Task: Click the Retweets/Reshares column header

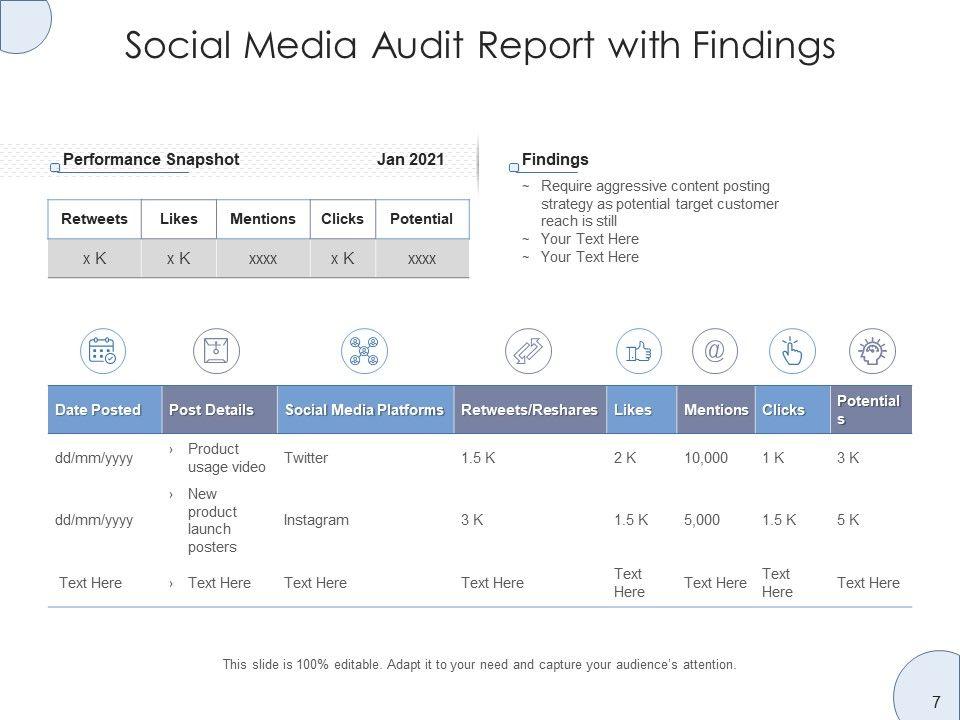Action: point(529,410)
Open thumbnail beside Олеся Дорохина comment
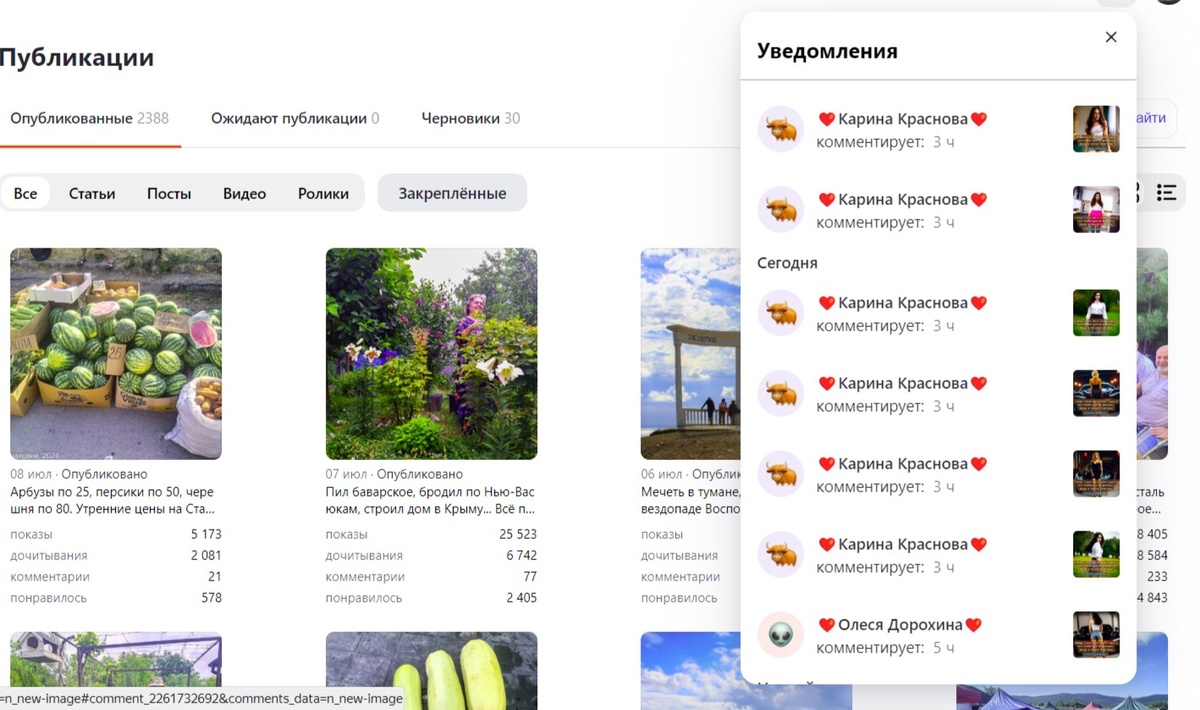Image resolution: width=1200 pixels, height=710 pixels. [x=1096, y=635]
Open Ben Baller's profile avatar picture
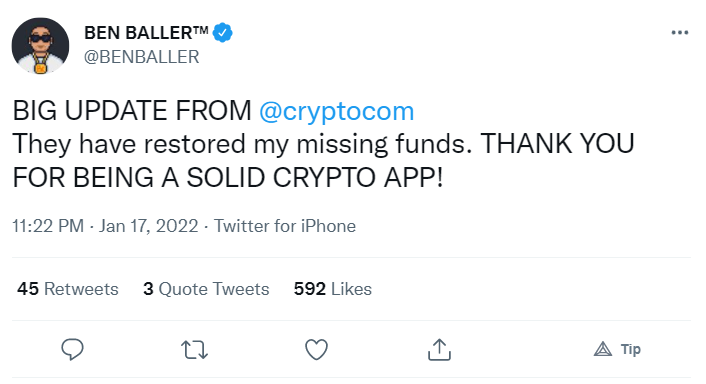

◆ WRITTEN EXERCISE:
Give each non-blank line of the records above as a row of a Markdown table with the columns "Row" and "Line", numbering the rows in order. Omit the pictures from the table.

◆ ANSWER:
| Row | Line |
|---|---|
| 1 | Task: Click the Retweets/Reshares column header |
| 2 | Action: point(529,410) |
| 3 | Open thumbnail beside Олеся Дорохина comment |
| 4 | Image resolution: width=1200 pixels, height=710 pixels. [x=1096, y=635] |
| 5 | Open Ben Baller's profile avatar picture |